## To do
- a) From the article on market abuse below, quote the passage from "Most Read Contributor" to "of securities market.".
- b) According to the market abuse article below, which judges made up the Supreme Court bench in the N. Narayanan appeal?

## Passage
━━━

India: Expanded Scope Of The Term "Market abuse" In The Securities Market

Last Updated: 26 June 2013
Article by Rohit K. Gupta

Most Read Contributor in India, September 2016

The term "Market Abuse", a practice that is against the laws laid down in SEBI Act and the Companies Act has been given a broader interpretation by the Hon'ble Apex Court vide its Judgment dated 26.04.2013 in the appeal titled as "N. Narayanan vs. Adjudicating Officer,SEBI" by a Bench of Hon'ble SC comprising K.S. Panicker Radhakrishnan and Dipak Misra, JJ1.

Vide this judgment, Hon'ble Apex Court has demonstrated that "market abuse" has now become a common practice in the Indian security market and, if not properly curbed, the same would result in defeating the very object and purpose of SEBI Act which is intended to protect the interests of investors in securities and to promote the development of securities market.

The judgment speaks about the right and interest of investors. Prevention of market abuse and preservation of market integrity is the hallmark of Securities Law. Market abuse refers to the use of manipulative and deceptive devices, giving out incorrect or misleading information, so as to encourage investors to jump into conclusions, on wrong premises, which is known to be wrong to the abusers. The statutory provisions mentioned earlier deal with the situations where a person, who deals in securities, takes advantage of the impact of an action, may be manipulative, on the anticipated impact on the market resulting in the "creation of artificiality'. The same can be achieved by inflating the company's revenue, profits, security deposits and receivables, resulting in price rice of scrip of the company. Investors are then lured to make their "investment decisions" on those manipulated inflated results, using the above devices which will amount to market abuse.

━━━

## Data shown
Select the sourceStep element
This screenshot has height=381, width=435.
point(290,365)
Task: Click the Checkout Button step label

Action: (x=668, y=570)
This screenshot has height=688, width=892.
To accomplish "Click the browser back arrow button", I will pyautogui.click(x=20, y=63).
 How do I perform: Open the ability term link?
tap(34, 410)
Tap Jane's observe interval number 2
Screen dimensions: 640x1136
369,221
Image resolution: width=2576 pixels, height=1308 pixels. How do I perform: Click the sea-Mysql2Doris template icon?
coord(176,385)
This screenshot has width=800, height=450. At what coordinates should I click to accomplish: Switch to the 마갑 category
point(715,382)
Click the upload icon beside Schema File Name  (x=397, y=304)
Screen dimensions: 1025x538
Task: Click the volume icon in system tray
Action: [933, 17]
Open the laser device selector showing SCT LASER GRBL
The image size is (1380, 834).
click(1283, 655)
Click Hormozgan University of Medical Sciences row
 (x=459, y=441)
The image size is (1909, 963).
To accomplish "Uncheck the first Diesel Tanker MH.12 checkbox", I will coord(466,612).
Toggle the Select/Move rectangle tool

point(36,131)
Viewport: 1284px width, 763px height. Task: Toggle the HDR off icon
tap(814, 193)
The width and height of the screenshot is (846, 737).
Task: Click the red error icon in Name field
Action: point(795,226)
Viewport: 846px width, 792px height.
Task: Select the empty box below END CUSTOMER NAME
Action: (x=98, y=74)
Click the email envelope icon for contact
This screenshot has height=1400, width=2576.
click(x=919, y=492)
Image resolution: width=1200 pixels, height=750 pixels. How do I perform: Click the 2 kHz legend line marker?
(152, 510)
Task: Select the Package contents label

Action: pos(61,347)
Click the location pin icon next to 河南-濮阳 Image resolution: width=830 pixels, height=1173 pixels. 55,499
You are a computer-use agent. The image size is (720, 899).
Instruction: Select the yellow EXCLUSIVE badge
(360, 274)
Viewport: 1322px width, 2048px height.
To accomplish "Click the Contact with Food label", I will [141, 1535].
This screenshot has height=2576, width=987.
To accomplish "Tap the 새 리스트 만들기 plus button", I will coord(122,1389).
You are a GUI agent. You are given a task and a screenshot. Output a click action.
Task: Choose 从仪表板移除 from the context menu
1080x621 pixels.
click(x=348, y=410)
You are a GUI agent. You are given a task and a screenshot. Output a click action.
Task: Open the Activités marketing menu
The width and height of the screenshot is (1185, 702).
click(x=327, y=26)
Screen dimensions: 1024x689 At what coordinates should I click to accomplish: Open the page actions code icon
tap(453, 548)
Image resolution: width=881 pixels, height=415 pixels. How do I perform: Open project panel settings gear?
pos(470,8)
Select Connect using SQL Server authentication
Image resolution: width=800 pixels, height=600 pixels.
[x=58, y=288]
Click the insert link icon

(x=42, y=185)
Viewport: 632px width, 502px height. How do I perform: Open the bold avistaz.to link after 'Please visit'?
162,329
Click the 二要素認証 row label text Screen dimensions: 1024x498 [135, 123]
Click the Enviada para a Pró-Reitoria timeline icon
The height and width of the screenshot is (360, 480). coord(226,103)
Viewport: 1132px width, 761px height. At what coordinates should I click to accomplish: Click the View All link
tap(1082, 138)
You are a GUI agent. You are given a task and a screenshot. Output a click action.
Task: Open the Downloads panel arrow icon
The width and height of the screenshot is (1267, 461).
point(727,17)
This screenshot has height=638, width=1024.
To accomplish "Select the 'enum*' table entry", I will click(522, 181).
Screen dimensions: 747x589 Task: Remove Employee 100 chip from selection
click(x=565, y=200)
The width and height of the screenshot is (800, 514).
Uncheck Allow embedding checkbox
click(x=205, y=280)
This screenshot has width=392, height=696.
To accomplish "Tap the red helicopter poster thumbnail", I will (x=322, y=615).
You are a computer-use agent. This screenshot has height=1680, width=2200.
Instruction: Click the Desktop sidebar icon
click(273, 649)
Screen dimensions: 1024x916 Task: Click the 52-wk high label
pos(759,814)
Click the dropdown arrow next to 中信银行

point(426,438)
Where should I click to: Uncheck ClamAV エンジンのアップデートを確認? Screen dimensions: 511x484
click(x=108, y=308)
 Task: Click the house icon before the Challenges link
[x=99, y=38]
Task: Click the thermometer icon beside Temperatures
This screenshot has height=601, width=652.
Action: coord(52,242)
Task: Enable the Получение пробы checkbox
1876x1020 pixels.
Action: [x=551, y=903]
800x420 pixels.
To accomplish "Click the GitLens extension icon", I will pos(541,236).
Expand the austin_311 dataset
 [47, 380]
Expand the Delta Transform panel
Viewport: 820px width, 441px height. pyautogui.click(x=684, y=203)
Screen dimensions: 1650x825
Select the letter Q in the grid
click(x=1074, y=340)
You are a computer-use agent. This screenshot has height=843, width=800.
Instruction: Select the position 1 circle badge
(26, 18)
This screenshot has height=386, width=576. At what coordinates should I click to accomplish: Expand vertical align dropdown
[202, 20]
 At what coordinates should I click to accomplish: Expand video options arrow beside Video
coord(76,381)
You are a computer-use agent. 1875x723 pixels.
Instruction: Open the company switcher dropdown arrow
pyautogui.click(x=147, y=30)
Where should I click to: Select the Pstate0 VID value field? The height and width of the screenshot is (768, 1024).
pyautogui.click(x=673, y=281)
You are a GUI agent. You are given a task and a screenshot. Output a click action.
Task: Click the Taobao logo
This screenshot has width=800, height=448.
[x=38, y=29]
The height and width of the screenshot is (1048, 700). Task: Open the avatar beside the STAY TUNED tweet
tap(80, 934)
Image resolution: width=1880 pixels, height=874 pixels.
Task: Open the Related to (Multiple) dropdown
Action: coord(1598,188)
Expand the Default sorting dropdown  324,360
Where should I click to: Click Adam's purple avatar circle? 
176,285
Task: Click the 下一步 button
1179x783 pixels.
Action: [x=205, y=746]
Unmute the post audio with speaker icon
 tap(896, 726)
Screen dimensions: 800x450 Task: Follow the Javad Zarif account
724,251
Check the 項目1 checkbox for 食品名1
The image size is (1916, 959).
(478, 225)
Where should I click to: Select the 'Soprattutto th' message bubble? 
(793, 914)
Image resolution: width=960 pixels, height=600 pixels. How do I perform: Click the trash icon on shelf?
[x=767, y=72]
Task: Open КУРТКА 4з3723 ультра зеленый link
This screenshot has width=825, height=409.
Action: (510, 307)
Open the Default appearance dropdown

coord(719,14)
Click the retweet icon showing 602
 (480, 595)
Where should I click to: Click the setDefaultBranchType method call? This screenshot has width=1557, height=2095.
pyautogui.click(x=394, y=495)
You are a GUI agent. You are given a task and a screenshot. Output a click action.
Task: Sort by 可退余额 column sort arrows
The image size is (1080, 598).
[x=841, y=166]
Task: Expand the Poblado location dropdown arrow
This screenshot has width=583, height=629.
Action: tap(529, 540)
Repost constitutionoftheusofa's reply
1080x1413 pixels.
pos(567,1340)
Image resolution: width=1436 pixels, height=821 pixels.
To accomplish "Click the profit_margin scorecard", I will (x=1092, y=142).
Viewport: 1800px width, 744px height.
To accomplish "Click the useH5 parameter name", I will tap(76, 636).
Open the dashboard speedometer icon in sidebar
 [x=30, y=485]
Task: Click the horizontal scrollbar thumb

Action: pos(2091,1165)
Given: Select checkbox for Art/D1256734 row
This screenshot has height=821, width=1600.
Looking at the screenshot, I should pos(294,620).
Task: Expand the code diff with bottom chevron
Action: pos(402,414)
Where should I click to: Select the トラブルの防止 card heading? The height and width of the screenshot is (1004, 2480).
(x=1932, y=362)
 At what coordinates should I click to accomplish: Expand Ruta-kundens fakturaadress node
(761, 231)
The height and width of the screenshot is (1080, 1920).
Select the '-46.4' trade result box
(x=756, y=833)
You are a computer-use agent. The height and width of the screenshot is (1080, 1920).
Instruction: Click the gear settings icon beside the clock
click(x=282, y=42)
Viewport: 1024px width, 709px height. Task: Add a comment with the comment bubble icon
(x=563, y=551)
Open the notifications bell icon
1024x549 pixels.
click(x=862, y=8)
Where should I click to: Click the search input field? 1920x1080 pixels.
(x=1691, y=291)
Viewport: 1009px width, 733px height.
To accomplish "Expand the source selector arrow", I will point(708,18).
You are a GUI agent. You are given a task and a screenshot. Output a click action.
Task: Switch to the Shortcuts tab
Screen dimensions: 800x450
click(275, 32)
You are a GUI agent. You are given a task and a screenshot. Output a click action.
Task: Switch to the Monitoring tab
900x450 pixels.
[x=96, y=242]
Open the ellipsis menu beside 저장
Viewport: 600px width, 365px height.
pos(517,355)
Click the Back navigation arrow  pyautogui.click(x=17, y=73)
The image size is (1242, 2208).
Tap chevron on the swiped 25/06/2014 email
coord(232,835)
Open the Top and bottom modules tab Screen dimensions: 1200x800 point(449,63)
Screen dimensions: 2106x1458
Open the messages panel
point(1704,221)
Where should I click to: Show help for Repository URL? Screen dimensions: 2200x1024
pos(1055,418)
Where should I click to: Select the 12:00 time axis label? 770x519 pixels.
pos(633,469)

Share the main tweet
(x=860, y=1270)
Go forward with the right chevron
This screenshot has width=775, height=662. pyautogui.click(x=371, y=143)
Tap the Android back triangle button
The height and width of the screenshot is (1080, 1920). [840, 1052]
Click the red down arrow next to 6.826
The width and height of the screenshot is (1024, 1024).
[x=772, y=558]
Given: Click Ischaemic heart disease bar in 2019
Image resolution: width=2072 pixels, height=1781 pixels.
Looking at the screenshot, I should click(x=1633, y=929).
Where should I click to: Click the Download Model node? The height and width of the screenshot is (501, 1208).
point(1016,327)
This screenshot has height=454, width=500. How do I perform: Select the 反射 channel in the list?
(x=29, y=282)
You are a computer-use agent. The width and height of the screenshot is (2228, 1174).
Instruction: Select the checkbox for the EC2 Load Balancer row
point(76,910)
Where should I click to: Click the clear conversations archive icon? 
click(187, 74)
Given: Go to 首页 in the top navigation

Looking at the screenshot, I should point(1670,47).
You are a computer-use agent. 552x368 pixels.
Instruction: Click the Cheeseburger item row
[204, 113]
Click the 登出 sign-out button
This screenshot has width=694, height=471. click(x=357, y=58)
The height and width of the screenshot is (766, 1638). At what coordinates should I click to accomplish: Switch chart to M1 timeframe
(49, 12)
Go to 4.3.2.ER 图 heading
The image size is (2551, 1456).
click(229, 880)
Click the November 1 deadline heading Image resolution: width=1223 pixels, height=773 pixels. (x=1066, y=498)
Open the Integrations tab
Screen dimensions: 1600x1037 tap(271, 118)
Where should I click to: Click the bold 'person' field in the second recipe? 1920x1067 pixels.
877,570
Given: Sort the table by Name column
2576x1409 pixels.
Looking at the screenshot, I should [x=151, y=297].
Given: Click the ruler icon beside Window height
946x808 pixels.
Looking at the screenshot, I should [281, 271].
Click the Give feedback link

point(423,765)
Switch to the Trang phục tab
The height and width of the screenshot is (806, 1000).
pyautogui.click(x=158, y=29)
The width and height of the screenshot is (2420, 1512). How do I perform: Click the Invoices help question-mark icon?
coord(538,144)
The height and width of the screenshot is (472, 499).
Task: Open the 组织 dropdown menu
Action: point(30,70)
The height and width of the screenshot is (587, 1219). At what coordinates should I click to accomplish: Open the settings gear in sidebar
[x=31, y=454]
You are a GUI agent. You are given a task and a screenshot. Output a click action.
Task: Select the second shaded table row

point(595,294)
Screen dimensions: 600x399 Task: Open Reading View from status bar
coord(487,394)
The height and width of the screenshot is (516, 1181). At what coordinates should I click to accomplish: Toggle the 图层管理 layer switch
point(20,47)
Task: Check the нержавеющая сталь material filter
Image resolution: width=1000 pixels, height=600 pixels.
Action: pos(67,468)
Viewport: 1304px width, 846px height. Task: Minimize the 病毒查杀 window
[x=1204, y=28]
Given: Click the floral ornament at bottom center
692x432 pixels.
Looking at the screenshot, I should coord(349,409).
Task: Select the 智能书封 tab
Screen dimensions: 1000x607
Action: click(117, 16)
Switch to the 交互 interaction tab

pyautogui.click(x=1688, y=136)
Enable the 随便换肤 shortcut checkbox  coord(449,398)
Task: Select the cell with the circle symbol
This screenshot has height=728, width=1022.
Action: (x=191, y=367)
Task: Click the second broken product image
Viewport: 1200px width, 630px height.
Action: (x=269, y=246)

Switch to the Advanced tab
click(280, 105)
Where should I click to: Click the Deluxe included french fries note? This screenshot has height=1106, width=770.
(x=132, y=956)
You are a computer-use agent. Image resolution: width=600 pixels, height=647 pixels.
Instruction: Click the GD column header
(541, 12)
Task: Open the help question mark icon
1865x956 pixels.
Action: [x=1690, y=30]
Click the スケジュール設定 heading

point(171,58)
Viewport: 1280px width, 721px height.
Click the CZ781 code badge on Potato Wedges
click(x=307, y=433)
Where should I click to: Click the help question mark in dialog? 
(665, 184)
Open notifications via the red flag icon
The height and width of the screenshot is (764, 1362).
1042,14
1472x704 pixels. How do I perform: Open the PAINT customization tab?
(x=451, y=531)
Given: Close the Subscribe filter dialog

━━━

## Answers
- a)
Most Read Contributor in India, September 2016

The term "Market Abuse", a practice that is against the laws laid down in SEBI Act and the Companies Act has been given a broader interpretation by the Hon'ble Apex Court vide its Judgment dated 26.04.2013 in the appeal titled as "N. Narayanan vs. Adjudicating Officer,SEBI" by a Bench of Hon'ble SC comprising K.S. Panicker Radhakrishnan and Dipak Misra, JJ1.

Vide this judgment, Hon'ble Apex Court has demonstrated that "market abuse" has now become a common practice in the Indian security market and, if not properly curbed, the same would result in defeating the very object and purpose of SEBI Act which is intended to protect the interests of investors in securities and to promote the development of securities market.

- b) K.S. Panicker Radhakrishnan and Dipak Misra.